French philosopher Bernard Henri-Levy said recently, with a note of Gallic exasperation, "To think we still have to argue against the death penalty".

In the case of the Bali nine, Scott Rush, Andrew Chan and Myuran Sukumaran are literally arguing for their lives. They may have admitted various levels of culpability in their roles after the April 2005 heroin bust, and it is proper they should be brought to account, but the great injustice here is that the punishment does not fit the crime. Moreover, the punishment should be regarded as a crime.

It's interesting watching Australian politicians on this matter - their responses speak somehow to character, like a low tide revealing water marks; the Christian who thinks that only God has the power to take life, the humanist who recoils at such awesome power invested in the state, and the diplomat who believes state sovereignty is sacred.

The narrative that engulfs death row cases flows on regardless: the grainy footage of the arrests, the shock and denial of the accused, the deep distress to the families and friends. The introduction into their lives of the media. The organisation of legal teams. The diplomatic approaches, the hearings and appeals, the religious awakening in prison, the vigils of supporters, the masses, the pleas for clemency, the prayers and the petitions.

Towards the end there is, as there was with Australian Nguyen Tuong Van (executed almost five years ago in Singapore for drug trafficking), a sort of public turning. Compassion for the prisoner, sorrow for his family, an acknowledgment that perhaps people can change. Then a lump in the throat, or sudden tearfulness watching the evening news when you hear he has been hanged.

========================================

### YOUR GOAL
In the piece on the Bali nine, when did the heroin bust take place? The listing that comes next isn't needed here.

========================================

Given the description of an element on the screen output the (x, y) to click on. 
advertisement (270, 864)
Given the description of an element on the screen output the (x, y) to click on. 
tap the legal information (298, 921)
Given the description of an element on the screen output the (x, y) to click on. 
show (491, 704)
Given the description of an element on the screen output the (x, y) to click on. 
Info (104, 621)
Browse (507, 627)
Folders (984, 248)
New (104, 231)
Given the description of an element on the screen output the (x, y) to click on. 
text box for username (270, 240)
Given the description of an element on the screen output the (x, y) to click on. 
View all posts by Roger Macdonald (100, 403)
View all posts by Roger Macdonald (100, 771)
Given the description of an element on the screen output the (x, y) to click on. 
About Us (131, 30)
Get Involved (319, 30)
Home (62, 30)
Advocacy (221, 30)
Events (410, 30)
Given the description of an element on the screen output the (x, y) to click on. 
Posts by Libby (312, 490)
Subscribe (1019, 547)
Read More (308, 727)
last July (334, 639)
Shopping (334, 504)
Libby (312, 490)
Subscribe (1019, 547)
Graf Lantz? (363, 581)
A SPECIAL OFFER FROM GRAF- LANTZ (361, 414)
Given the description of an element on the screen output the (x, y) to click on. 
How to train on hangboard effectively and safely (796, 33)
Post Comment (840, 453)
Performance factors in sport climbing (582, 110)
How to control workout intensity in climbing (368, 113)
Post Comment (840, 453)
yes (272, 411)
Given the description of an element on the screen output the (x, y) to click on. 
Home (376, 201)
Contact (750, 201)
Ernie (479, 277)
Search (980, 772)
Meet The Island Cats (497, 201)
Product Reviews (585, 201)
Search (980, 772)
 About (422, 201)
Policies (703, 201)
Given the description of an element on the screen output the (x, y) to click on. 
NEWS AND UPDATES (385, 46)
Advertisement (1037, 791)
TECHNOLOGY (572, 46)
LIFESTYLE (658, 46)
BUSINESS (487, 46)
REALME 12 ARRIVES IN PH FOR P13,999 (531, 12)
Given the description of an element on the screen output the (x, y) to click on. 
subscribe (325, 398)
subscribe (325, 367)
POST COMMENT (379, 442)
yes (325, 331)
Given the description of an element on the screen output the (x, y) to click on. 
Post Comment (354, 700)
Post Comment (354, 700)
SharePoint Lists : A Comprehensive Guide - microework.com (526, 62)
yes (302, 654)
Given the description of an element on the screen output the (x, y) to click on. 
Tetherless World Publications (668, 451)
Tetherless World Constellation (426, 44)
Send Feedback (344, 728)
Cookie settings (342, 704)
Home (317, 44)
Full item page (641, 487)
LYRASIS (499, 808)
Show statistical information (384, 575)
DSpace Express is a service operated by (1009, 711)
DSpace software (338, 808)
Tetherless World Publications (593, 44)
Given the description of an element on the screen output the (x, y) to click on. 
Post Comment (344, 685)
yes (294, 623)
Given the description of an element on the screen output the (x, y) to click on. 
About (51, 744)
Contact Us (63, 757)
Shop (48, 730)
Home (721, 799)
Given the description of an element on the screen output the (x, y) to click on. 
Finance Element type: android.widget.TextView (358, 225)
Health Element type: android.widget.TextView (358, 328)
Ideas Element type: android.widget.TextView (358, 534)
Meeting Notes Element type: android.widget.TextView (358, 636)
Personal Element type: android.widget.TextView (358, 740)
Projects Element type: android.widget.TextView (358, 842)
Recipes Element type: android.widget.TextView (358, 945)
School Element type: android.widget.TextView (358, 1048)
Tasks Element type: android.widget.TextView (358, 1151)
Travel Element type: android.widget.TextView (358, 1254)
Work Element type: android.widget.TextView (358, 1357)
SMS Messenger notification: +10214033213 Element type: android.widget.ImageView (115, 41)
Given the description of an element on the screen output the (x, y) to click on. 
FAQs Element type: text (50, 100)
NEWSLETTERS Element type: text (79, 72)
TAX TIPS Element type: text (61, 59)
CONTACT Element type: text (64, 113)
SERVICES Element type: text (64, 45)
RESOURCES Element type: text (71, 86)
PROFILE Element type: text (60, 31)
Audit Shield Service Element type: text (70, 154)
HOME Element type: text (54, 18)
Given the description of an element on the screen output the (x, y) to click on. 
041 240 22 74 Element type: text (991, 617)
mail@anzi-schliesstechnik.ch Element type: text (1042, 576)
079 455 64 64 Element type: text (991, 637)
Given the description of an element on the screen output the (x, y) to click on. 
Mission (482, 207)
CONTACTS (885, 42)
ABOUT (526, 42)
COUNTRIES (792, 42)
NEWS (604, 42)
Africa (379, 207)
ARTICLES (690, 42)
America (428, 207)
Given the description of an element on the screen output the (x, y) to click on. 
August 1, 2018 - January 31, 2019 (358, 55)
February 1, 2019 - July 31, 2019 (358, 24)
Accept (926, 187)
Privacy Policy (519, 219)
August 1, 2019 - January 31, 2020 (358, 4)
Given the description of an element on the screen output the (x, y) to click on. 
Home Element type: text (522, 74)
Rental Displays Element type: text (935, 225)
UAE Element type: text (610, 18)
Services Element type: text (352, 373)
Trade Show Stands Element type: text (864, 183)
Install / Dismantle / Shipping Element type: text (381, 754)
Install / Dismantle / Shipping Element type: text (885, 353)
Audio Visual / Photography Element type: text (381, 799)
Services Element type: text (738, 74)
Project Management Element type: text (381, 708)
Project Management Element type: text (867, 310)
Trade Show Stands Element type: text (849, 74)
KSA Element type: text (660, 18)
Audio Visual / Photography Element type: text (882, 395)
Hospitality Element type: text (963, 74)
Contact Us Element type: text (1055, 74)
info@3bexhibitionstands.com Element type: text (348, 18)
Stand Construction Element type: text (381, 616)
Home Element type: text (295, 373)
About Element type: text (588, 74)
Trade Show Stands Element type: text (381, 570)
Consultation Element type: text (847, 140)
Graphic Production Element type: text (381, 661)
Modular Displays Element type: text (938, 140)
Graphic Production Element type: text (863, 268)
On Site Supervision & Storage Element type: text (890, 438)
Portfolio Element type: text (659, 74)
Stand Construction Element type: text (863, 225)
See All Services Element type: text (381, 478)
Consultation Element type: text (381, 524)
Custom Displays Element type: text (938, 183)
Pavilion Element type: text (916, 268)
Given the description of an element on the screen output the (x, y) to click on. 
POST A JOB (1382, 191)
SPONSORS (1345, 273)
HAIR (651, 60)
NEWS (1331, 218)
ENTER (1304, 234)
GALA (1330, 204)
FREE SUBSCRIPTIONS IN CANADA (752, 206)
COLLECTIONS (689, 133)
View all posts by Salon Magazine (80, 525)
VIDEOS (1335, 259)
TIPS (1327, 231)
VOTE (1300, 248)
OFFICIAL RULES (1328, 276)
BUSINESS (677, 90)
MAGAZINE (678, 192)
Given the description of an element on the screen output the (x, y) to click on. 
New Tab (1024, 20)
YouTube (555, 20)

========================================

### RESULT FOR THIS TASK
April 2005.